Der Versammlungsleiter einer im rechten Spektrum angesiedelten Veranstaltung hatte einen Grünen Bundestagsabgeordneten u.a. als „Obergauleiter“ bezeichnet. Zitat: „Ich sehe hier einen aufgeregten grünen Bundestagsabgeordneten, der Kommandos gibt, der sich hier als Obergauleiter der SA-Horden, die er hier auffordert. Das sind die Kinder von Adolf Hitler. Das ist dieselbe Ideologie, die haben genauso angefangen.“
Das Amtsgericht verurteilte den Beschwerdeführer wegen Beleidigung in Form einer Schmähkritik zu einer Geldstrafe. Auf die Berufung des Beschwerdeführers verwarnte das Landgericht den Beschwerdeführer und behielt sich die Verurteilung zu einer Geldstrafe vor. Die Revision zum Oberlandesgericht blieb erfolglos. Mit seiner Verfassungsbeschwerde wendet sich der Beschwerdeführer gegen die gerichtlichen Entscheidungen und rügt im Wesentlichen die Verletzung seiner Meinungsfreiheit.
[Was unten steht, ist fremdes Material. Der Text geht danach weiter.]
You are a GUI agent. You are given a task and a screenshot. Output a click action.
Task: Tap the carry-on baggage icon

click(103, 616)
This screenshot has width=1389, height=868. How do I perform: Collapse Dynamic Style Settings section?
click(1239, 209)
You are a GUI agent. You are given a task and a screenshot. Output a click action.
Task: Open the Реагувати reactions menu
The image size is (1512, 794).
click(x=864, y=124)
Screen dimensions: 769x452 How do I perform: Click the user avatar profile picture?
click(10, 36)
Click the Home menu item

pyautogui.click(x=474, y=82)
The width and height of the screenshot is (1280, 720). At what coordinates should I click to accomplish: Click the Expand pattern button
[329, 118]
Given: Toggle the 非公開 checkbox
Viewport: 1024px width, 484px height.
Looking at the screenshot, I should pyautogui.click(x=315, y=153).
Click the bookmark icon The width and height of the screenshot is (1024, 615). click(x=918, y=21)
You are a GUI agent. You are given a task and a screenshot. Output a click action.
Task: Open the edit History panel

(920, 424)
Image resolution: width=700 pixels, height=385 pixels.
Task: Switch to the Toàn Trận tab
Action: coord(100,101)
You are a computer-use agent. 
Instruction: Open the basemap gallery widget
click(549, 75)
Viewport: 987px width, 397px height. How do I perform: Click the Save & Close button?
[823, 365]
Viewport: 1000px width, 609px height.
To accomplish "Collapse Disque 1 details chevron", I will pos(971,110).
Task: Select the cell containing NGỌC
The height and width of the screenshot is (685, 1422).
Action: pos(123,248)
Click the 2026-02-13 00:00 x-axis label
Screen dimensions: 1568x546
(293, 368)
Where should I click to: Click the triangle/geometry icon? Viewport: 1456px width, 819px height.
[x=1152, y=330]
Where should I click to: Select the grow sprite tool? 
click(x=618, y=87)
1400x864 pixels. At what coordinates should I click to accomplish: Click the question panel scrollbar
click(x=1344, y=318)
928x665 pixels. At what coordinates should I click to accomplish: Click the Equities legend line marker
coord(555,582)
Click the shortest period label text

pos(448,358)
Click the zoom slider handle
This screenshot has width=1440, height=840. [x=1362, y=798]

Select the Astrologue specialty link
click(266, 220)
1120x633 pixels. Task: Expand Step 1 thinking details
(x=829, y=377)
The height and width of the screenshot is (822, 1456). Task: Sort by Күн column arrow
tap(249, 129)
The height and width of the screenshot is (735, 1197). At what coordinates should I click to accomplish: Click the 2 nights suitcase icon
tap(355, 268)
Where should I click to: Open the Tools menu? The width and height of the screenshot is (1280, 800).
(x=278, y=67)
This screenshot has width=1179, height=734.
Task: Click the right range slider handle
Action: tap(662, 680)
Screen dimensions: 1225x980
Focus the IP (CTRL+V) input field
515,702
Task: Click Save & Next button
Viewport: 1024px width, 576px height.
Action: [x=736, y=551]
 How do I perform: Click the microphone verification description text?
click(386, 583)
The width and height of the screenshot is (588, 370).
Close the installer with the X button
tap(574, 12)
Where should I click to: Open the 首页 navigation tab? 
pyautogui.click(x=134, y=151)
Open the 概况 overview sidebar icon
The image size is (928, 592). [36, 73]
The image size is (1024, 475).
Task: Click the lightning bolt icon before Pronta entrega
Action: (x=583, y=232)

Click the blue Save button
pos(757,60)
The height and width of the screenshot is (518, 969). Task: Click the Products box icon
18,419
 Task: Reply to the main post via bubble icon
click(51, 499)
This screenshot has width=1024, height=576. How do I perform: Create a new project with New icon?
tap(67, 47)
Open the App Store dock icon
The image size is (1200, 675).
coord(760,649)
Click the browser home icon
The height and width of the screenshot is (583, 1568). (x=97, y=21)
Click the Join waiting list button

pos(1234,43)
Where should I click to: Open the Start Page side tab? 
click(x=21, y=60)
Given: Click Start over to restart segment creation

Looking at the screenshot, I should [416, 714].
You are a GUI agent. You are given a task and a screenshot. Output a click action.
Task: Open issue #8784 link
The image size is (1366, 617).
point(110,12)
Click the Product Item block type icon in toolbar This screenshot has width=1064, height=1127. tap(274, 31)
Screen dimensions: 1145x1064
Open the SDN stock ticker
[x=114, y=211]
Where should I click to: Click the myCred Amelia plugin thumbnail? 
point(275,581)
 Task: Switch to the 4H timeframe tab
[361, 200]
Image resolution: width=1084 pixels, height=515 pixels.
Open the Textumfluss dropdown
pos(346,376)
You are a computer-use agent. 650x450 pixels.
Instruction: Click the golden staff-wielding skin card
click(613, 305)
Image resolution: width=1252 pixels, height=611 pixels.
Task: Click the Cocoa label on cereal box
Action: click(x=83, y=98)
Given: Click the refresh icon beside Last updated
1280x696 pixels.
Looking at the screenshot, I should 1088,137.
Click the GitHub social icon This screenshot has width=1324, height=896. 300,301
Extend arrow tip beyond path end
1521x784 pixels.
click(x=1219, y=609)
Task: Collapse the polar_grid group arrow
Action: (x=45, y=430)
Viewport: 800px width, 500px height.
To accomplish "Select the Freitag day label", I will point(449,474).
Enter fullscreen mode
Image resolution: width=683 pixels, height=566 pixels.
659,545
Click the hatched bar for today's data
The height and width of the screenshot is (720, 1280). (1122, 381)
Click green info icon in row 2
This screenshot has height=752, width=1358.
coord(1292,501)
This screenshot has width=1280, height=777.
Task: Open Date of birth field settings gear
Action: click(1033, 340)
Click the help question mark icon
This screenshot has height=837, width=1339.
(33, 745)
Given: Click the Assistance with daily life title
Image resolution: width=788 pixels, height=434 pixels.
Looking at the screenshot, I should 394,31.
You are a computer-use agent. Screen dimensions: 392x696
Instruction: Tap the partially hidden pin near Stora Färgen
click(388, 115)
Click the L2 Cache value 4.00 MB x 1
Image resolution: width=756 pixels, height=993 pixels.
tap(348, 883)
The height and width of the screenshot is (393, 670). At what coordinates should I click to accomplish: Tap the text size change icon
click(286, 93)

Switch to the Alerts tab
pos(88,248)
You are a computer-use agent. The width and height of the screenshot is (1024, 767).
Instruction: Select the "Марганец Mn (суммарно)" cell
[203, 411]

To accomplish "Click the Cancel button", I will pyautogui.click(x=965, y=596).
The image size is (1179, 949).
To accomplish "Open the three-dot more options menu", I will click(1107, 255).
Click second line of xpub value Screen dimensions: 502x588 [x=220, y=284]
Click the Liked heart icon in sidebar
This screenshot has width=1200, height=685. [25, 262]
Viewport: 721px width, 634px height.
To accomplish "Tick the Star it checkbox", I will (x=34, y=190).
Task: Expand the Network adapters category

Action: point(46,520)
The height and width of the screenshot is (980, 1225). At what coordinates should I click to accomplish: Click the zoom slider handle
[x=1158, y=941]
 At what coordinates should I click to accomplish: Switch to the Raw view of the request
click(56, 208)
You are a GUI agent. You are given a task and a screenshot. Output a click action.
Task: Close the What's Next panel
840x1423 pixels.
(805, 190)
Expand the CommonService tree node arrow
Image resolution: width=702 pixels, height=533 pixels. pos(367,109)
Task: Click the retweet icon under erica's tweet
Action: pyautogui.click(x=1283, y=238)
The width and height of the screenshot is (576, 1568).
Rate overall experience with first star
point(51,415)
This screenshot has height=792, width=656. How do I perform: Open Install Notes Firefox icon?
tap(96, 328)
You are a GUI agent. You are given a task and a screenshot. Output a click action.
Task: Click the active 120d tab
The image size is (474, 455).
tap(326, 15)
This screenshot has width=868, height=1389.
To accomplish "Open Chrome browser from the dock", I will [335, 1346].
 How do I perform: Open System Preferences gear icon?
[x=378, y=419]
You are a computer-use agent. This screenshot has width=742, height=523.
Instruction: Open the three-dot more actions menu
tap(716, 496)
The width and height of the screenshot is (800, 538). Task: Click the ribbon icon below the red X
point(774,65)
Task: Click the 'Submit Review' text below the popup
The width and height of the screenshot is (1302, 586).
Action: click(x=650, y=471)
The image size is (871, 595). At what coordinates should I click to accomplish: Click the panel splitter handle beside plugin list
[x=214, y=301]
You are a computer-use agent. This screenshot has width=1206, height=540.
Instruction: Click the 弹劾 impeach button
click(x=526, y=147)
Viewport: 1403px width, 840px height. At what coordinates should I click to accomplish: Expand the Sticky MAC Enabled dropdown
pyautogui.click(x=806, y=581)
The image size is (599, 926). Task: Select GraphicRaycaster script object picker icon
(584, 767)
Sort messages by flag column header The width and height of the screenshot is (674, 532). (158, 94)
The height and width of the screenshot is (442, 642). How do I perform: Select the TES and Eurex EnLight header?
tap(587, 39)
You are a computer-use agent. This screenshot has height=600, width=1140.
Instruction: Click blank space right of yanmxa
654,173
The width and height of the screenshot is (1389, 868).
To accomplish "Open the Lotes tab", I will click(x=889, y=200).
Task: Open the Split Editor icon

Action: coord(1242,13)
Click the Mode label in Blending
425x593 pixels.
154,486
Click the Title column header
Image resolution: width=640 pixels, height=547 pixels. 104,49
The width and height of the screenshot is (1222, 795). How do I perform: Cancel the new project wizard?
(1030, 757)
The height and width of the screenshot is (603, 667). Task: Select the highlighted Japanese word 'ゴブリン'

"Obergauleiter" erkennbar unzutreffend
Das Bundesverfassungsgericht hatte den Vorfall anders zu bewerten als die Vorinstanzen, denn deren Entscheidungen verletzten den Beschwerdeführer in seinem Grundrecht auf Meinungsfreiheit aus Art. 5 Abs. 1 Satz 1 GG. Demnach darf Kritik auch pointiert, polemisch und überspitzt erfolgen. Um den hohen Anspruch einer Schmähkritik zu erfüllen, müssten Äußerungen deutlich herabsetzender sein und sich als Formalbeleidigung oder Schmähung darstellen.
Weiter stellte das Gericht auf die weiteren Geschehnisse des Tages ab: Der Politiker hatte die Versammlungsteilnehmer vorher seinerseits als „Braune Truppe“ bezeichnet und in ihnen „rechtsextreme Idioten“ erkannt. Dass die Einordnung als „Obergauleiter“ erkennbar unzutreffend und lediglich eine Reaktion auf die Angriffe des Politikers war, wertete das Gericht als eindeutiges Zeichen gegen das Vorhandensein einer „Schmähkritik“.
Die Vorinstanz wird sich nun etwas intensiver mit den Umständen rund um die Veranstaltung befassen müssen und abzuwägen haben, wie das Vorverhalten des Geschädigten, der immerhin die Versammlung verhindern wollte, zu bewerten sei und ob die Reaktion darauf wirklich eine Schmähkritik darstellt.